Multisampling Sidestream Gas Analyser for Gas Exchange Analysis

The present disclosure relates to a system for analysing gas concentrations before and after a point of gas exchange and, in particular, to a sidestream gas analyser for determining a measure of gas exchange at the point of gas exchange.

When measuring differential gas concentrations, for example before and after something that removes gas from a gas mixture, differences in gas analyser characteristics and calibration may significantly reduce measurement accuracy.

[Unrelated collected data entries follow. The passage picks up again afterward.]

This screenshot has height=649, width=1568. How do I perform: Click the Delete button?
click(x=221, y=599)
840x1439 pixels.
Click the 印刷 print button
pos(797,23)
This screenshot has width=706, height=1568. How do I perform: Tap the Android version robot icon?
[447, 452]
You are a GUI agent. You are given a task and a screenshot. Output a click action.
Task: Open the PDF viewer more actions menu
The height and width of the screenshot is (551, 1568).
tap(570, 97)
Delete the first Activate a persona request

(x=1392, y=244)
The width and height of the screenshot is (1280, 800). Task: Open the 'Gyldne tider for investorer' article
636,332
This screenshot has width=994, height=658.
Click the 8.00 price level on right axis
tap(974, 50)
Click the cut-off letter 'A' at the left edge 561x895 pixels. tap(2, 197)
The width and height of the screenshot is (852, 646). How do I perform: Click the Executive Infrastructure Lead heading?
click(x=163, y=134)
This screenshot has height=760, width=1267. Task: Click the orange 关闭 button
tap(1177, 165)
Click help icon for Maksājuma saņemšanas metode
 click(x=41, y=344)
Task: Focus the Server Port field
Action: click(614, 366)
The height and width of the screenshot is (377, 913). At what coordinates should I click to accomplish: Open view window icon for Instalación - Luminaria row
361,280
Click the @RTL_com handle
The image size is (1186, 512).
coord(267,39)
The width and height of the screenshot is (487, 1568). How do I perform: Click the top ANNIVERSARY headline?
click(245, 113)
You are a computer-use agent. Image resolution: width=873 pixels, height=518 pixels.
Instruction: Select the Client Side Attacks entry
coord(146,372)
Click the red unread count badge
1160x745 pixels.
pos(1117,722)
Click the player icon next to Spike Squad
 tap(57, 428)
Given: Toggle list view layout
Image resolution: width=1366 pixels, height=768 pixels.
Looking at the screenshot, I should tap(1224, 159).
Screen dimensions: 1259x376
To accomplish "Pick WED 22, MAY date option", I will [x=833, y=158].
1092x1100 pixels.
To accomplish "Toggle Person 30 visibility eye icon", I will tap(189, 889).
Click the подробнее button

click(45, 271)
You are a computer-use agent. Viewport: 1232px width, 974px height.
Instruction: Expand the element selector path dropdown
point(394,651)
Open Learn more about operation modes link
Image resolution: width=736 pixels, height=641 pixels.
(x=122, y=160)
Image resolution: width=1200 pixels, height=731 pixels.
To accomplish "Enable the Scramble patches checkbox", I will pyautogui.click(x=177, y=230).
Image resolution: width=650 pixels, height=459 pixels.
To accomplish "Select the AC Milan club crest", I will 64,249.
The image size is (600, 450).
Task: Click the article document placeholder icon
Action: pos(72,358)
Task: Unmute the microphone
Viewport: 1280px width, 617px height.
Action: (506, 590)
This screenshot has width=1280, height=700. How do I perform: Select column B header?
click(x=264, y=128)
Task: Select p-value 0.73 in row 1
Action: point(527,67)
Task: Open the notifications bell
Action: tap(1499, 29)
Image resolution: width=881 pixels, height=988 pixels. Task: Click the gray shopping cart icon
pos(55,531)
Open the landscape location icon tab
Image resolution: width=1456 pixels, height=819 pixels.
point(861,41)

For example, when measuring fractions of oxygen (O2) and/or carbon dioxide (CO2) in a sweep gas flow of an oxygenator for Extracorporeal Membrane Oxygenation (ECMO) treatment of a patient, differences in characteristics between a pre-oxygenator gas analyser and a post-oxygenator gas analyser inevitably introduce errors in determination of the O2 and/or CO2 gas exchange over the oxygenator membrane.

Likewise, when measuring fractions of O2 and CO2 in an inspiratory line and an expiratory line of a mechanical ventilator for respiratory treatment of a patient, differences in sensor characteristics introduce errors in determination of O2 uptake and CO2 removal in the lungs of the patient.

It is an object of the present disclosure to address the above identified deficiencies of the prior art.

It is a specific object of the present disclosure to present a system for reliable determination of a measure of gas exchange occurring at a point of gas exchange, e.g., in an oxygenator of an ECMO device or in the lungs of a patient undergoing mechanical ventilation.

This and other objects, which will become apparent in view of the detailed description following hereinafter, are achieved in accordance with a first aspect of the present disclosure by a system for analysing gas concentrations before and after a point of gas exchange, as set forth in the appended claims.

The system comprises a gas inlet line for conveying a flow of an input gas mixture towards the point of gas exchange, a gas outlet line for conveying a flow of an output gas mixture away from the point of gas exchange, and a gas analyser that is connected to both the gas inlet line and the gas outline line and configured to sequentially receive and analyse gas samples from the gas inlet line and the gas outlet line in order to determine a presence of a specific gas in the input gas mixture and the output gas mixture.

By using the same gas analyser for analysing samples of both the input gas mixture and the output gas mixture, measurement errors due to inter-analyser differences, e.g. in terms of sensor characteristics and calibration, can be avoided. Furthermore, a compact and cost-efficient differential gas concentration analyser arrangement is achieved.

According to some embodiments, the system comprises at least one processor coupled to the gas analyser. The at least one processor may be configured to determine an input fraction of the specific gas in the input gas mixture based on the analysis by the gas analyser of the gas samples from the gas inlet line, determine an output fraction of the specific gas in the output gas mixture based on the analysis by the gas analyser of the gas samples from the gas outlet line, and determine, based on the input and output fractions of the specific gas, a measure of gas exchange of the specific gas at the point of gas exchange.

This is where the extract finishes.